═════ Reading passage

I remember during freshmen orientation, I was afraid that I would be ostracized, that I wouldn’t find anyone that would accept me for who I was. I was afraid I wouldn’t make any friends being the awkward self that I was. This sentiment was replicated when I began working in the Responsive Services. I wasn’t worried about not getting along with the staff members; after almost two weeks of working together, I feel a sense of belonging and am slowly getting to know each member better and better. I was more worried about being able to interact with the clients. I felt uncomfortable interacting with them the first two days because I wasn’t sure what to say to them. Whenever they asked questions, I had no answers for them because I didn’t want to give them the wrong answer if I wasn’t fully sure. I didn’t know how to help them besides giving them mail. I felt helpless, just as I felt helpless in the midst of the 1400 freshmen class.



By week two I believe I have a better understanding of United Way’s impact on the community of Baltimore. I was pleasantly surprised to meet so many people who are passionate about the wellbeing of the city and its residents. I believe one of the many reasons people, including myself, have become so invested in this city is due to its size. Most of my coworkers have lived here for most if not their whole lives. That means many people can name something or someone they know from most of the communities that make up this city. The people at United Way are not far removed from the issues that afflict Baltimore, which makes their work so much more impactful, which is one of the things I enjoy most about working there.
This week I participated in United Way’s Worldwide Day of Action. We cleaned and painted the inside of the Eutaw Marshburn Recreation Center. This rec center was closed after the uprising due to lack of funding and has since been used by the adjoining school. The goal that day was to paint and revamp this area in hopes to attract donors to invest money in programming and staffing the center. A recreation center like this one could serve many uses, especially during the hot summer since it is an air conditioned facility. It was very rewarding watching the children come in and seeing the excited look on their faces when they saw this was done for them. Sadly, the other thing I experienced was a bit of hopelessness. There was only so much we could do for this area- the volunteer coordinator kept repeating, “All we can do is make it pretty”. We could not staff the area or provide event plans, so our efforts would be without reward if no one puts money into improving it. However, with the news reporters and other influential people present that day hopefully some donors will take interest and bring back this neighborhood’s much needed recreation center, and this is something I will be able to say I helped make happen.
I have also spent a lot of time this week calling dental offices to spread information about the expansion of the dental clinic at the Project Homeless Connect event in September. Doing cold calls is something I have never done before, so at first it was very nerve wracking and I was resistant to talk over the phone. After about 50 calls, I have become much more comfortable with it and realize the importance of spreading the knowledge of this event. I am also in the process of applying for a mini-grant to secure more money for the event. This has helped me to learn how to write about the event and what it is that we are doing for the Baltimore community. At the end of week 2 I am amazed I could learn almost double the amount of new skills that I learned in week 1.

══════════
═════ Information

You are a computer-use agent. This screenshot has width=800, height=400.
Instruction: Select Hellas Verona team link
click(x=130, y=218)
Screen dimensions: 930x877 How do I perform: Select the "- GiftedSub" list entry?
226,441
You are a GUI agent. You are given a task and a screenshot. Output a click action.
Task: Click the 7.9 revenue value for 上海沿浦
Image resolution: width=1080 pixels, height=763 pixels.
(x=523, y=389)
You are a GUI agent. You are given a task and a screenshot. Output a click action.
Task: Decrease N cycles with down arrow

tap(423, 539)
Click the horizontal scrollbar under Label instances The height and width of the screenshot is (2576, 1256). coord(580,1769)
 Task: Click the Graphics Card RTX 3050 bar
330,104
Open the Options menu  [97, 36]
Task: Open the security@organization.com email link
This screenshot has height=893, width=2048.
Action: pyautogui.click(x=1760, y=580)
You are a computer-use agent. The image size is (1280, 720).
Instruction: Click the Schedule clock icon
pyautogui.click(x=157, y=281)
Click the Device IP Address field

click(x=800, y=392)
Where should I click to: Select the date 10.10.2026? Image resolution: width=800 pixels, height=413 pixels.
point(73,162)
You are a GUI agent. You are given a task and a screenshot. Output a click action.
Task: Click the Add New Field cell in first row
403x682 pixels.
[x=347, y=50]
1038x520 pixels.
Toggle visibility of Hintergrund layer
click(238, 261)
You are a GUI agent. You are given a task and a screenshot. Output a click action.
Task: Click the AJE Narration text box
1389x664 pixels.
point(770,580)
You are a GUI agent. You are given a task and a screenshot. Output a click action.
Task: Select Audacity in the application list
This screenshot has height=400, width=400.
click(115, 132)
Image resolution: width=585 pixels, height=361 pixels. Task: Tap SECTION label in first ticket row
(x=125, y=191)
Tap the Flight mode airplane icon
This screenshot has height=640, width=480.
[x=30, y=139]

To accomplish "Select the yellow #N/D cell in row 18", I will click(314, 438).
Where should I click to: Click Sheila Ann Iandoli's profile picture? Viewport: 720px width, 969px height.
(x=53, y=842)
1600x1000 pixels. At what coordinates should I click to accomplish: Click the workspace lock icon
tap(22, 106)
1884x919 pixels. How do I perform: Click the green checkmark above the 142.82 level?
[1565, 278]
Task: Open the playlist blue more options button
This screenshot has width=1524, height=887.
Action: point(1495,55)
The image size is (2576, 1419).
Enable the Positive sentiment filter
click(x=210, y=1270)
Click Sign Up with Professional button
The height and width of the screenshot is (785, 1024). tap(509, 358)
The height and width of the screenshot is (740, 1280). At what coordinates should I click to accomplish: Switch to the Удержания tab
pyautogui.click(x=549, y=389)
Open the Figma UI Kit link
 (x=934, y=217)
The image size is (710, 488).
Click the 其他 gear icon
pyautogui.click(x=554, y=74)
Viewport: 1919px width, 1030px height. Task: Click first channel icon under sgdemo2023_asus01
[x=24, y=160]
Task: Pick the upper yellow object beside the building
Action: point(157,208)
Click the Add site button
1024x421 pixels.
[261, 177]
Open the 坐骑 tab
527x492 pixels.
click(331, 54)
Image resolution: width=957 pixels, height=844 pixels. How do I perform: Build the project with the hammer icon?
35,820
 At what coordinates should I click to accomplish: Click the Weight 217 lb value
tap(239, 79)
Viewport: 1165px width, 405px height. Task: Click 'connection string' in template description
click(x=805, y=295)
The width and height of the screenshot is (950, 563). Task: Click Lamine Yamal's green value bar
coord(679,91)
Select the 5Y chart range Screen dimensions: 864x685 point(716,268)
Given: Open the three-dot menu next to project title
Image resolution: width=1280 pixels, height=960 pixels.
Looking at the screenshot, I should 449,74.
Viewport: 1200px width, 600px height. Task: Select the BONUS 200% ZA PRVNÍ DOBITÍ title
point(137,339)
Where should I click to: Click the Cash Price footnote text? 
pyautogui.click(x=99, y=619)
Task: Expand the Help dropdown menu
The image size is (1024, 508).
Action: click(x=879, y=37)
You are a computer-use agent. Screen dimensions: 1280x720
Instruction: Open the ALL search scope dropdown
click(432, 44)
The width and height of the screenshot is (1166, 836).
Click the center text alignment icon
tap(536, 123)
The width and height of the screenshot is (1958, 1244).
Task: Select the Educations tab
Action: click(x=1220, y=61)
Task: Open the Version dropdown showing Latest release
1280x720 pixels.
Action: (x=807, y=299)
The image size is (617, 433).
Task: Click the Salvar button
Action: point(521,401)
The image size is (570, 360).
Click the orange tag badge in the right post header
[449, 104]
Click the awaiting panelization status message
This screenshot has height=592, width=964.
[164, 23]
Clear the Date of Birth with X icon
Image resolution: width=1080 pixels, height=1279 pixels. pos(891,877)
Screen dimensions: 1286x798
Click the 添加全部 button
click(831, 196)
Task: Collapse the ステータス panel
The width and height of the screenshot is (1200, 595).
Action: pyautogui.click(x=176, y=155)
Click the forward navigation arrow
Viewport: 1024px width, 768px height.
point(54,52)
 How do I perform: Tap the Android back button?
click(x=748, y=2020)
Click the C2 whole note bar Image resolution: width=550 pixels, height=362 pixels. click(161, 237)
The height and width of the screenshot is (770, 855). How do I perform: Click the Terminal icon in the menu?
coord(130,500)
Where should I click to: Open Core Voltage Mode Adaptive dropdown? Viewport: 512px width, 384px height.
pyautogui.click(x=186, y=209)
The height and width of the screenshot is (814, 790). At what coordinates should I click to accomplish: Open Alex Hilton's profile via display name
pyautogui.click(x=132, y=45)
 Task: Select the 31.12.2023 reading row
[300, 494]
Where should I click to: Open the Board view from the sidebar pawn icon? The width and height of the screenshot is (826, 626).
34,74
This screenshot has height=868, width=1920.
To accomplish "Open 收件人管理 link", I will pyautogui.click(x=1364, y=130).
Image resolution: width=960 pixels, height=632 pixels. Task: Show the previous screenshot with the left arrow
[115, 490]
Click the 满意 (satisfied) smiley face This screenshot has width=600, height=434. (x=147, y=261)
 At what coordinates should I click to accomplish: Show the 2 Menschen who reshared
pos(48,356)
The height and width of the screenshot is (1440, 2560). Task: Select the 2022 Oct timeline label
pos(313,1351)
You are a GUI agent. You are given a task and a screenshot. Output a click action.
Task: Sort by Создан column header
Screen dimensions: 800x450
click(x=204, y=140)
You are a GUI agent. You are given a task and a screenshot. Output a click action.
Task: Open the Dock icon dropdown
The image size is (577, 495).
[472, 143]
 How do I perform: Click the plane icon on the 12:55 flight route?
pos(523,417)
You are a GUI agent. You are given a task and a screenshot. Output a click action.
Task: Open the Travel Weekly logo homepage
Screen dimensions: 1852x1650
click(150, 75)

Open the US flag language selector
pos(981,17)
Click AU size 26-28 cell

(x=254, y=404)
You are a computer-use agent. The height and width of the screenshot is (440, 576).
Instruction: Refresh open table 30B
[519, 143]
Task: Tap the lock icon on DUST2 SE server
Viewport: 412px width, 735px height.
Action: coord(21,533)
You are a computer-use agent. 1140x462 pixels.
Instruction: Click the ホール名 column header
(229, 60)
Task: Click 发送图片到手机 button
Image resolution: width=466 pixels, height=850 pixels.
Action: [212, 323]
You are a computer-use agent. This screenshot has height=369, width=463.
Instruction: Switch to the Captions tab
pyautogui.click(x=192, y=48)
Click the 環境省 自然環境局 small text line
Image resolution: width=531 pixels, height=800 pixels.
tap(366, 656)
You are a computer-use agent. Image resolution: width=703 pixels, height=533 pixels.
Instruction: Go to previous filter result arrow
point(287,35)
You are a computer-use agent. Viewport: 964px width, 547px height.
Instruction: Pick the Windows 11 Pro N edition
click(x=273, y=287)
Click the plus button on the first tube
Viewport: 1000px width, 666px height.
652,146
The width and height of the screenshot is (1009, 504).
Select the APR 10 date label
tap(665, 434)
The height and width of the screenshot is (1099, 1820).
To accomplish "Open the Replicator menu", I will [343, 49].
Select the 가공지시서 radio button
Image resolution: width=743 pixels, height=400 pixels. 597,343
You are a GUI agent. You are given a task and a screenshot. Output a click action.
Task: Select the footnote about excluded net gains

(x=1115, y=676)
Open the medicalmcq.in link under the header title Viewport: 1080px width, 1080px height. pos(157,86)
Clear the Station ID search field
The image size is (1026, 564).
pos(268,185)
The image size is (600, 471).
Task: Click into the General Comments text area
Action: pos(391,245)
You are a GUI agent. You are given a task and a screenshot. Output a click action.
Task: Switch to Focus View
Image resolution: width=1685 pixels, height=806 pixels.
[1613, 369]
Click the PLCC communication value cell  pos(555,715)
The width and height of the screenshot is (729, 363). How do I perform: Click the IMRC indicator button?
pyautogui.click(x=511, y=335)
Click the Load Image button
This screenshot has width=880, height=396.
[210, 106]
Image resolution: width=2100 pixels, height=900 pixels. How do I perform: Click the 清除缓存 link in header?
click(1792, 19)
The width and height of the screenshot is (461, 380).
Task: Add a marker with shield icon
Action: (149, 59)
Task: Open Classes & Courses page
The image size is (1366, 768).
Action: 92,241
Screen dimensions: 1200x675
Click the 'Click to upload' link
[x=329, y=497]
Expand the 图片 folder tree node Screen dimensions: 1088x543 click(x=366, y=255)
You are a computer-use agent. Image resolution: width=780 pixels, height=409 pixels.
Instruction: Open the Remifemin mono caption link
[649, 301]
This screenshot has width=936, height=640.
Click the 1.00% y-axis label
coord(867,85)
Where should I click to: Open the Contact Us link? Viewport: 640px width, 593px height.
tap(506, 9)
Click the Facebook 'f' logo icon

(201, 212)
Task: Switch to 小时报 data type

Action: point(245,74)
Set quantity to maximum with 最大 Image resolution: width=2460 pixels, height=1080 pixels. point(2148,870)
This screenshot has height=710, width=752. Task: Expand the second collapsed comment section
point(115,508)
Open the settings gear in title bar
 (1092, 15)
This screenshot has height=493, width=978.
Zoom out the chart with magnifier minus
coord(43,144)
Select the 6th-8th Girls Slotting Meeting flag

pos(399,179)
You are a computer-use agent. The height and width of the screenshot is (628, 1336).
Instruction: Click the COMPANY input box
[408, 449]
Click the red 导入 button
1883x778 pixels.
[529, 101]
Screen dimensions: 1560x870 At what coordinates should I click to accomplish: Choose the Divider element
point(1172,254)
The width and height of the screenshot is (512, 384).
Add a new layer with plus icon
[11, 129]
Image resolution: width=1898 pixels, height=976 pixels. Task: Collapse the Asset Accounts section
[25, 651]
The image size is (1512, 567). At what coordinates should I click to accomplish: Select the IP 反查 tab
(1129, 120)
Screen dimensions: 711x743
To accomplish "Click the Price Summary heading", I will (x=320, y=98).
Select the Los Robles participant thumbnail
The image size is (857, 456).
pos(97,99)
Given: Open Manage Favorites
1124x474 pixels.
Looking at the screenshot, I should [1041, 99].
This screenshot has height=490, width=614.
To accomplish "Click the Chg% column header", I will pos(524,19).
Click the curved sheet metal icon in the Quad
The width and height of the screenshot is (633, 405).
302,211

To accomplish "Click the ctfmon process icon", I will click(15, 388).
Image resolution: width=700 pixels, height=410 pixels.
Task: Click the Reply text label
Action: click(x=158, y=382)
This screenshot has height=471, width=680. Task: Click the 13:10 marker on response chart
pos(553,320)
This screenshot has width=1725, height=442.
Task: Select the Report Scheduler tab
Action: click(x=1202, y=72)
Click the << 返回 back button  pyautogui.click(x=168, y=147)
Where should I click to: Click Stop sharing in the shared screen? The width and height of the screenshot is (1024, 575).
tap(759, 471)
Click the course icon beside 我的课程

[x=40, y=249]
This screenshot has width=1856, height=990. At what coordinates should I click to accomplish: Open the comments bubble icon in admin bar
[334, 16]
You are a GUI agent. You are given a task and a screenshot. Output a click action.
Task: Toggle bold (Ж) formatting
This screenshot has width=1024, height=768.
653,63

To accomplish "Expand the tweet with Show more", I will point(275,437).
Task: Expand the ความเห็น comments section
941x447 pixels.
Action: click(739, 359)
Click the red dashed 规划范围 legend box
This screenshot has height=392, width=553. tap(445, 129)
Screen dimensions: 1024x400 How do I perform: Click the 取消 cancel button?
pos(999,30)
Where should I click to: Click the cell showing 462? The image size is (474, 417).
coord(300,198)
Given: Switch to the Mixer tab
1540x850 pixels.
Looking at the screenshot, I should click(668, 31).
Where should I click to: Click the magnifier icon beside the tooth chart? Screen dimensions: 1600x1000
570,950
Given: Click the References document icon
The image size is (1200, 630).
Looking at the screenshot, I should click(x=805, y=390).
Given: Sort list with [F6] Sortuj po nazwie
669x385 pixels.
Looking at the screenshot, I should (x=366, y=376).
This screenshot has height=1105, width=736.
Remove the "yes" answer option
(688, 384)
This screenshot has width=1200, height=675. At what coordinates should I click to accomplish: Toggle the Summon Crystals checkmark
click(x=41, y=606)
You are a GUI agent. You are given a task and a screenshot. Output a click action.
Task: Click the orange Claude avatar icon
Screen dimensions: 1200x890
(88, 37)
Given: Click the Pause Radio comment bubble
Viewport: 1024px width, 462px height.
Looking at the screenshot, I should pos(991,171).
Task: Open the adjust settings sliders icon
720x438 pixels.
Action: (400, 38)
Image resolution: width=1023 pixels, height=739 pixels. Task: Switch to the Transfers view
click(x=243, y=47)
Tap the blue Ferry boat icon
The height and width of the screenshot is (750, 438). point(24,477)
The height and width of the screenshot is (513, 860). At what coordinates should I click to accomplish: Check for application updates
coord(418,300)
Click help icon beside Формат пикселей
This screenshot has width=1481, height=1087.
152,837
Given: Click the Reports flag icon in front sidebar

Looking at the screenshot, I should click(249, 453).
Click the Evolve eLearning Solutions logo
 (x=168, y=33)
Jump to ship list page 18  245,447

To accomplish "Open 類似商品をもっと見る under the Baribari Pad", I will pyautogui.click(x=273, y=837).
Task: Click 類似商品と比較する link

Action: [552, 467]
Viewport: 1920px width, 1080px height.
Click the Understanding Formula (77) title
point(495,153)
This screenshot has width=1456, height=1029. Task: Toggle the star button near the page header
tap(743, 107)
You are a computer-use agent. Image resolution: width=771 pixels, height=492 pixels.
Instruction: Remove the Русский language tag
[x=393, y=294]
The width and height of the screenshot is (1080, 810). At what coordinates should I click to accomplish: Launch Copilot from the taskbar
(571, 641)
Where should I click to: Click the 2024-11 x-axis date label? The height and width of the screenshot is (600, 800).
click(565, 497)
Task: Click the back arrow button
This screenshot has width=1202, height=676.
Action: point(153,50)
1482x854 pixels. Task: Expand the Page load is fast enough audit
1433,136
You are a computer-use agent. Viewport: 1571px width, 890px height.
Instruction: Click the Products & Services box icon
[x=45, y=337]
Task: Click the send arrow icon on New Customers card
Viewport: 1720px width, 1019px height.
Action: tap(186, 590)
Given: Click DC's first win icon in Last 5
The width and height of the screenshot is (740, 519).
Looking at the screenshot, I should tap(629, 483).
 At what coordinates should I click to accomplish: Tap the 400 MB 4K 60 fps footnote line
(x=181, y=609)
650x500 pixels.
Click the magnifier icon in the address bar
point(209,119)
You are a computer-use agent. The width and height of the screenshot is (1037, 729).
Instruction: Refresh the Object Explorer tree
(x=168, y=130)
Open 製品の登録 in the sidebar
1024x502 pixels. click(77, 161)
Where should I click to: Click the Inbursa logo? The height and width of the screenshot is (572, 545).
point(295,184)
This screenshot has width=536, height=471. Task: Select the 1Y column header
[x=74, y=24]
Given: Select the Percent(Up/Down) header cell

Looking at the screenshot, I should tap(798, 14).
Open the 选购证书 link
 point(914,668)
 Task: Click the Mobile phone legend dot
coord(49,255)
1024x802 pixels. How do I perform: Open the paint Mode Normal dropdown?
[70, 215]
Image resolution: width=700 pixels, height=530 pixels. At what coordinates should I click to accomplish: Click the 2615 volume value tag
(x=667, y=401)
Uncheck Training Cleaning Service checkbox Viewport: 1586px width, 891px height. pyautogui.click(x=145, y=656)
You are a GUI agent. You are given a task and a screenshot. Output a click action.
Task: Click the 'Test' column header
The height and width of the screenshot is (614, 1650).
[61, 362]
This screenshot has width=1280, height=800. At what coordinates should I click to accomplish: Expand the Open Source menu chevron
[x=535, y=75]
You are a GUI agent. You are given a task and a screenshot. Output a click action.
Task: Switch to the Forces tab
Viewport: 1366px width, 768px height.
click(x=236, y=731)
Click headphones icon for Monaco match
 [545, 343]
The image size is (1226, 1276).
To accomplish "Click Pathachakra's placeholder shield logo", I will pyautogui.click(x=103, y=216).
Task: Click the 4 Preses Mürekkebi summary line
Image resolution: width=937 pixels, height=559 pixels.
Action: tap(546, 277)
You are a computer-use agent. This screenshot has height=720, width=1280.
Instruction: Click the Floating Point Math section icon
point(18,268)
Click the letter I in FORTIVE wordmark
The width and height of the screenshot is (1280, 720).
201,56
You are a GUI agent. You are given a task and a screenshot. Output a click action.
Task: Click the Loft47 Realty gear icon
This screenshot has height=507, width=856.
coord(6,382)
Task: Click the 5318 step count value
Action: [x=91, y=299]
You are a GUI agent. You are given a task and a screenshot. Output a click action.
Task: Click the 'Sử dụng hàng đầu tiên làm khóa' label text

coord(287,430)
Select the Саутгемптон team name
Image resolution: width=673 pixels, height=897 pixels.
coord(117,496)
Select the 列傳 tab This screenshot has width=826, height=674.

══════════

Required tasks =>
1/ Answer these questions about the reflection on working at United Way, using only what it states:
(a) How many students does the writer give for the freshmen class?
(b) What was the name of the recreation center the volunteers cleaned and painted?
(c) About how many calls did the writer make before becoming more comfortable with cold calling?
2/ Return the stretch of the reflection on working at United Way from "I have also" through "learned in week 1.", word for word.

Responses to the exercise =>
1/
(a) 1400
(b) The Eutaw Marshburn Recreation Center
(c) About 50

2/
I have also spent a lot of time this week calling dental offices to spread information about the expansion of the dental clinic at the Project Homeless Connect event in September. Doing cold calls is something I have never done before, so at first it was very nerve wracking and I was resistant to talk over the phone. After about 50 calls, I have become much more comfortable with it and realize the importance of spreading the knowledge of this event. I am also in the process of applying for a mini-grant to secure more money for the event. This has helped me to learn how to write about the event and what it is that we are doing for the Baltimore community. At the end of week 2 I am amazed I could learn almost double the amount of new skills that I learned in week 1.